Stored data entries:
===============

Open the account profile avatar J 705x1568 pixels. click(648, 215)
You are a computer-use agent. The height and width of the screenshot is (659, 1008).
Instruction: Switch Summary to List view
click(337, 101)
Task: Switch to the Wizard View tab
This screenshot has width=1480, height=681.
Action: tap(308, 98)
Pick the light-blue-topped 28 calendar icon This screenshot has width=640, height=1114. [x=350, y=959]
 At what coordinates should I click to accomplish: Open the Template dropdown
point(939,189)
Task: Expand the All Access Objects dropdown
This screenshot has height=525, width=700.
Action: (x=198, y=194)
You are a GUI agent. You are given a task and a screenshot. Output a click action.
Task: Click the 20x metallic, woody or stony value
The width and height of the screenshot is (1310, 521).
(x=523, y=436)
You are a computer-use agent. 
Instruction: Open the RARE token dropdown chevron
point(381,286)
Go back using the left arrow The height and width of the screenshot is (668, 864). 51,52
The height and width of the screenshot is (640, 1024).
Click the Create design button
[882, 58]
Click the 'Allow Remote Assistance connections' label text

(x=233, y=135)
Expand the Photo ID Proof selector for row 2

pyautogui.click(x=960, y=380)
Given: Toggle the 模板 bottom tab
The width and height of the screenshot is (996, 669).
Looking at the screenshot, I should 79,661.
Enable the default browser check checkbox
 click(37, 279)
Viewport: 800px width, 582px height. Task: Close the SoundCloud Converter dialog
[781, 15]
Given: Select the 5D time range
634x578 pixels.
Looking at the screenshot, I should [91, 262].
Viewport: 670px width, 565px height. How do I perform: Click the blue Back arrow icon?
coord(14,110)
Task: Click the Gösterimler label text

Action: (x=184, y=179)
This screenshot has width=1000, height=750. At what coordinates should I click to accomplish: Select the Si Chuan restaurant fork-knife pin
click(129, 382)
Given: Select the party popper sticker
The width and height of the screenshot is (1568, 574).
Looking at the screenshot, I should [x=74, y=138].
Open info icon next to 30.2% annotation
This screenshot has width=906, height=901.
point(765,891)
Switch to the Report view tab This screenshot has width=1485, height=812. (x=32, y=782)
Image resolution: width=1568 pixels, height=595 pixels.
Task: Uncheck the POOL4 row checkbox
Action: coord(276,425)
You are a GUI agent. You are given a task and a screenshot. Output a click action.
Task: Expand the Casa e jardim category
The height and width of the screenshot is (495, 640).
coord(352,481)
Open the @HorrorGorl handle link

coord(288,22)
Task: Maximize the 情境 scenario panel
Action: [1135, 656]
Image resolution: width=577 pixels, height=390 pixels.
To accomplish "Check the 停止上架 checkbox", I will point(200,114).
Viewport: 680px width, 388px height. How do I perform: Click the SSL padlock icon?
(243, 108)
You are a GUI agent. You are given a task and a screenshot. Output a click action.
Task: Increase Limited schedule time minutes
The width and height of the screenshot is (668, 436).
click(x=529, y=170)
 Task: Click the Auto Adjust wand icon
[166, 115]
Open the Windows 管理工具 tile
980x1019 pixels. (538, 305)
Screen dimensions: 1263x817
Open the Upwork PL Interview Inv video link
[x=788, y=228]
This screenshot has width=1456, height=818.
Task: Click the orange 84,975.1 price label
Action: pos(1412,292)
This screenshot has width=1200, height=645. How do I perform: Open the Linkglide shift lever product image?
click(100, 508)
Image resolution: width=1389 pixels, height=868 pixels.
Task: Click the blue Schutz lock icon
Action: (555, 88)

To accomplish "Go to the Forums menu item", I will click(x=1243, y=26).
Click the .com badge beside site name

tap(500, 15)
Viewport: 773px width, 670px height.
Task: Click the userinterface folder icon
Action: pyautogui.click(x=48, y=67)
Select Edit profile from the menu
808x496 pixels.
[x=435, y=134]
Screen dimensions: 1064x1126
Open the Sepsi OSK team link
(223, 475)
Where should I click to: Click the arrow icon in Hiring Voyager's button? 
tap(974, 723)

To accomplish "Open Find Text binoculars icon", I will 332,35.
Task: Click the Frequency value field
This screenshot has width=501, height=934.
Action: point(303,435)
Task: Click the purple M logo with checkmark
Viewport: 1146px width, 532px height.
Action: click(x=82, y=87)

===============

**What you are asked to do**. From the entries above, copy each line that holds "value".

**Response below**.
Task: Click the 20x metallic, woody or stony value
Task: Click the Frequency value field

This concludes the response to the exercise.